Monday, 11 June 2012

Osborne denies coming to secret deal with Murdochs over BskyB at lunch in Swiss ski chalet

George Osborne today denied attending a private meeting with the Murdochs in a Swiss ski resort months before the 2010 general election amid allegations that a deal had been done over the family's plans to take full control of BSkyB.
The Chancellor told the Leveson Inquiry he had met Rupert and James Murdoch, as well as Rebekah Brooks, in a chalet in Davos at the World Economic Forum but it had been the previous year.
It comes after newspaper reports suggesting a pact was made in January 2010 over News Corporation's plans for BSkyB.

No secret pact: Mr Osborne denied that a meeting with the Murdochs, him and David Cameron to seal election backing never happened  

Asked if he had attended a 'private meeting' at Davos in January 2010, he replied: 'No, it's not true.'
He added that he and David Cameron saw the controversial £8 billion BSkyB takeover bid by the News Corp as a 'political inconvenience' that was always going to cause them trouble

The Chancellor also told the Leveson Inquiry that Gordon Brown was a  'fantasist' if he thought the Tories had bowed to News Corp on the issue.
'That is complete nonsense and the facts simply don’t bear it out,' he said, 'It was going to cause us trouble one way or the other.

Big Day: The Chancellor pictured arriving at the Royal Courts of Justice to appear after former Prime Minister Gordon Brown 
'You have to be a real fantasist to believe that come these events we had knowingly allowed Vince Cable to be secretly recorded, we knowingly told the Telegraph not to publish that information.
'That information then emerges in the middle of the afternoon and we then, all part of this cunning plan, put Mr Hunt in charge.
'It doesn't stack up.'
He continued: 'I regarded the whole thing as a political inconvenience. 
'I didn’t have a strong view about its merits because as far as I could see it was just going to cause us trouble one way or the other. It was either going to offend if it was rejected it was going to offend another group of people we didn’t want to have bad relations with. I regarded it all as a political inconvenience.'
Mr Osborne said he and David Cameron spent the 2009 Davos meeting 'gently' trying to turn the conversation to domestic politics and the looming general election but Rupert Murdoch was more interested in international economics.
He said: 'There was a meeting in 2009 in a chalet with Rupert Murdoch, James Murdoch and Rebekah Brooks.
'As part of the Davos conference people rent hotels and chalets. It was not particularly unusual it was in a chalet.'
The lunch focused on the global financial crisis, he added.
'I remember David Cameron and I seeking to try to bring the conversation gently to domestic politics and what the Conservative Party was doing to put itself in a position to win a general election.

Claims: Former Prime Minister Gordon Brown, leaving the Leveson Inquiry and his wife Sarah today said the Tories had done a deal with News Corp, which Mr Osborne said was nonsense

'But Rupert Murdoch was more keen to talk about the international economic situation.
'I don't think this was a crucial encounter.'
Mr Osborne told the Inquiry one of James Murdoch's 'bugbears' was the BBC and he raised it repeatedly.
'There was an issue that he was concerned about, that was the BBC and the licence fee,' he said.

◇ ◇ ◇

TASKS FOR THIS EXERCISE -
**1)** Answer these three questions from the Osborne article:
(a) In which year did Osborne say the chalet meeting in Davos took place?
(b) What word did Osborne use to describe Gordon Brown?
(c) Which issue did Osborne say James Murdoch raised repeatedly?
**2)** Who does the Osborne article name as present at the 2009 chalet lunch in Davos? List every one.
**3)** Can you restate the paragraph of the Osborne article beginning "George Osborne today denied" as one shorter sentence that keeps its main facts?
Answer from the Osborne article alone.

◇ ◇ ◇

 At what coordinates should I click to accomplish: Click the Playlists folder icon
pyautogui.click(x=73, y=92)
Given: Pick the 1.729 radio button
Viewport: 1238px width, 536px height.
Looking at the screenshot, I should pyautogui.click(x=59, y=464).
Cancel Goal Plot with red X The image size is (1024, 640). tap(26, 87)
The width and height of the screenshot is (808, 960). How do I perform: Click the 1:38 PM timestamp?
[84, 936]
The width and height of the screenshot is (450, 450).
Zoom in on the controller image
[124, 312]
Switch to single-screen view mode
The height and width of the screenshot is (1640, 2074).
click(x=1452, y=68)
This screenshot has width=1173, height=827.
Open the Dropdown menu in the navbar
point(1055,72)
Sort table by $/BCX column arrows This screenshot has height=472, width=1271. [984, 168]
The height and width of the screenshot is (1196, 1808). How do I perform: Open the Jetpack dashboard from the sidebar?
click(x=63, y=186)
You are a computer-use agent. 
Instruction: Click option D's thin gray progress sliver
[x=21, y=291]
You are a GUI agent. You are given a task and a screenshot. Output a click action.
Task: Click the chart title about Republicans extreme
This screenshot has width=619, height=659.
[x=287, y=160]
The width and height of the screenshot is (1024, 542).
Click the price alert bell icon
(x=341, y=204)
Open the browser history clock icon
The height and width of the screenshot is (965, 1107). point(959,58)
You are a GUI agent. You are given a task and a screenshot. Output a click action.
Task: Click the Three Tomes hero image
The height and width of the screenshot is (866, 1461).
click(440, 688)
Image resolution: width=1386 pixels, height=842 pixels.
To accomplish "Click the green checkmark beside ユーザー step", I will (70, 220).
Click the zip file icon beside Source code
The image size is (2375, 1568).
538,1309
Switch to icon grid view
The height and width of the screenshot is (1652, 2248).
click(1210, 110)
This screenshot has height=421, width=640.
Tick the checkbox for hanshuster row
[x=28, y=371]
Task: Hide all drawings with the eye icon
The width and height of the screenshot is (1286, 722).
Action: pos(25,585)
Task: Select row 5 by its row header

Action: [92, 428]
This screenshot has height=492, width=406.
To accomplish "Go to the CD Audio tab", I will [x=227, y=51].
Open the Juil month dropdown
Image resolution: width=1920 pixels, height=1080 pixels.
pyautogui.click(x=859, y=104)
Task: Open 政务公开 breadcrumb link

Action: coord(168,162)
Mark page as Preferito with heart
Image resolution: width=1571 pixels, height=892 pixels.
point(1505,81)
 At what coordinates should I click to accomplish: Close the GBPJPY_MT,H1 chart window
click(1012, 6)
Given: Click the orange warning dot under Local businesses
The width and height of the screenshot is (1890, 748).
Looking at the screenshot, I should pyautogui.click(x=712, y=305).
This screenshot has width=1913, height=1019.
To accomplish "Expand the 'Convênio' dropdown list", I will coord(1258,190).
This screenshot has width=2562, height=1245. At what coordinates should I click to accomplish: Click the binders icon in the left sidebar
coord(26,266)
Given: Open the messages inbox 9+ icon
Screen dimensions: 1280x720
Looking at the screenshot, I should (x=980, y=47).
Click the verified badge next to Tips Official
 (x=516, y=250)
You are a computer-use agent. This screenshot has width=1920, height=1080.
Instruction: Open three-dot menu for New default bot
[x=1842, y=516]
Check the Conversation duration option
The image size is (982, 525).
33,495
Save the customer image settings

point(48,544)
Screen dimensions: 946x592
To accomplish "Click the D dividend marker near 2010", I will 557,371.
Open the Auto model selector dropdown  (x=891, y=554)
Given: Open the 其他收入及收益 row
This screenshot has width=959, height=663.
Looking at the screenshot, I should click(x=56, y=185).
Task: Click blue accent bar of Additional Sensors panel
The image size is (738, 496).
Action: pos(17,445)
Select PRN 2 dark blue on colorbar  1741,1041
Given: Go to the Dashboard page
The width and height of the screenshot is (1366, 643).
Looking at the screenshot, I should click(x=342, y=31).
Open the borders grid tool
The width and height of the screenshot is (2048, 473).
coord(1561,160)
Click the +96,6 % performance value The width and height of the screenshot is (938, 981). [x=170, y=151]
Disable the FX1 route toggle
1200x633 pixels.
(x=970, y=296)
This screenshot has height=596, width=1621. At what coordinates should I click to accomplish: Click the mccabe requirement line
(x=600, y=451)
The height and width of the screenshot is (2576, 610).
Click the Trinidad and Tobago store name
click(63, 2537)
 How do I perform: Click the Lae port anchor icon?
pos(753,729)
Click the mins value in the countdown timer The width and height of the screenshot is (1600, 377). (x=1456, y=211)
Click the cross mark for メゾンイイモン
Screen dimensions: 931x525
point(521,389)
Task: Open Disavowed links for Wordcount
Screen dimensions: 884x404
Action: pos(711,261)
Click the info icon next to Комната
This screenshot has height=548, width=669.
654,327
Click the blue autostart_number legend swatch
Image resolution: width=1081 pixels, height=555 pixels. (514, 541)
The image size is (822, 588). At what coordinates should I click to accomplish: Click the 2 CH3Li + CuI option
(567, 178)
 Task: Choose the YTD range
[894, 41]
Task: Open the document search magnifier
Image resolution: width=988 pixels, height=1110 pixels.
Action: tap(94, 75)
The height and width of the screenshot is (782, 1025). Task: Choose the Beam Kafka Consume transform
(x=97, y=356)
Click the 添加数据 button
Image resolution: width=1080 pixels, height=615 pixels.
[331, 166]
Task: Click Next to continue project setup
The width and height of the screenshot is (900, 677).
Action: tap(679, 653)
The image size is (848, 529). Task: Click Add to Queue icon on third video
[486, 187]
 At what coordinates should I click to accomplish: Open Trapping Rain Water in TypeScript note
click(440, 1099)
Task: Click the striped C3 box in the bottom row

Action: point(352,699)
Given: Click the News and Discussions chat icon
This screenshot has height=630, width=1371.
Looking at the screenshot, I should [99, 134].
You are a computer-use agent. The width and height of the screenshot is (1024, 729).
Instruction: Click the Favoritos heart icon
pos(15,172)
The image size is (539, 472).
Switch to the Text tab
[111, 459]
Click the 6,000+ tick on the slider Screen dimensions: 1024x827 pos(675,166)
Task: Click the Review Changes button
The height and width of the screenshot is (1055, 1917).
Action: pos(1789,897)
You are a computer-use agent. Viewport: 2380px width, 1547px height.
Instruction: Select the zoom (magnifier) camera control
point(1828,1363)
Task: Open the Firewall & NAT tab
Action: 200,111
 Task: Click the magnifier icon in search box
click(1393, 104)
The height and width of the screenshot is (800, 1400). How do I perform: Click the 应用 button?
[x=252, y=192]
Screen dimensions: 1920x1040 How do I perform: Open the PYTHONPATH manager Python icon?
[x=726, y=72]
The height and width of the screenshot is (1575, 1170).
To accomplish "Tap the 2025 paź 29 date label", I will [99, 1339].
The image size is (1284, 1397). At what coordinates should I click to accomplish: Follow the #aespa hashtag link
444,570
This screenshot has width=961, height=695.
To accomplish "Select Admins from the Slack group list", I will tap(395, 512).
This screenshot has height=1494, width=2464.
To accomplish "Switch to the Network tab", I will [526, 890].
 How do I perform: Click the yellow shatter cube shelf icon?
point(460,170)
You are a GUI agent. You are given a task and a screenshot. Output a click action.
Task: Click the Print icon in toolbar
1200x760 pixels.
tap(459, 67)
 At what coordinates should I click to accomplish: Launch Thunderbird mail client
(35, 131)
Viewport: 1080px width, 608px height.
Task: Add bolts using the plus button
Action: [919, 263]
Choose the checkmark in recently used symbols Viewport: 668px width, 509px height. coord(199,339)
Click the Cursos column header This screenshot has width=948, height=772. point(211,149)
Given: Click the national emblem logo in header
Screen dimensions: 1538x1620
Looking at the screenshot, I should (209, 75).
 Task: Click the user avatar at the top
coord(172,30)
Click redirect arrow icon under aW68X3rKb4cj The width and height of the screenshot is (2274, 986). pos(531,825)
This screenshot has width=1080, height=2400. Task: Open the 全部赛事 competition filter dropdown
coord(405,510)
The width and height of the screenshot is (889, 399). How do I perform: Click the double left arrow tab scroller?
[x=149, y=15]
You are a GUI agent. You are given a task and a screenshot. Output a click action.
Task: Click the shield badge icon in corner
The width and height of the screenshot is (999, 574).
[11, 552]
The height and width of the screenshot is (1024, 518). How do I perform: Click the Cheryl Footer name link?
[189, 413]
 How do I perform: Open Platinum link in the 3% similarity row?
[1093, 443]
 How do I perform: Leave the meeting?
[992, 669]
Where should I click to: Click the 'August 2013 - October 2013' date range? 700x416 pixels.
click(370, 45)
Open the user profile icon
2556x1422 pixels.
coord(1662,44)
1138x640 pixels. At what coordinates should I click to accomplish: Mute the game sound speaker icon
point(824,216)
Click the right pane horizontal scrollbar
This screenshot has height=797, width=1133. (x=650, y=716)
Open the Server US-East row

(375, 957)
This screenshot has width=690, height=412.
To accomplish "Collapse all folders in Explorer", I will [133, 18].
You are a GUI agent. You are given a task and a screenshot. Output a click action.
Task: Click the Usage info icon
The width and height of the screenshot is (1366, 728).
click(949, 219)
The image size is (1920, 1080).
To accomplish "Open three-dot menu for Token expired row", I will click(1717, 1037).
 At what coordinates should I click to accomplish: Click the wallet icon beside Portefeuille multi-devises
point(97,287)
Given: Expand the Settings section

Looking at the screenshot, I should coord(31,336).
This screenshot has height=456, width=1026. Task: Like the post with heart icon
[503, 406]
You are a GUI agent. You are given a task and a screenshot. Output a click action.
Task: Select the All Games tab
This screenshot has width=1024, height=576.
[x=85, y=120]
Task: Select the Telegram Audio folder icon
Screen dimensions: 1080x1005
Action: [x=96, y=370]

◇ ◇ ◇

EXPECTED RESPONSES -
**1)**
(a) 2009
(b) 'fantasist'
(c) The BBC and the licence fee

**2)**
- George Osborne
- David Cameron
- Rupert Murdoch
- James Murdoch
- Rebekah Brooks

**3)** Osborne denied meeting the Murdochs privately at a Swiss ski resort months before the 2010 general election, amid allegations that a deal had been struck over the family's plans to take full control of BSkyB.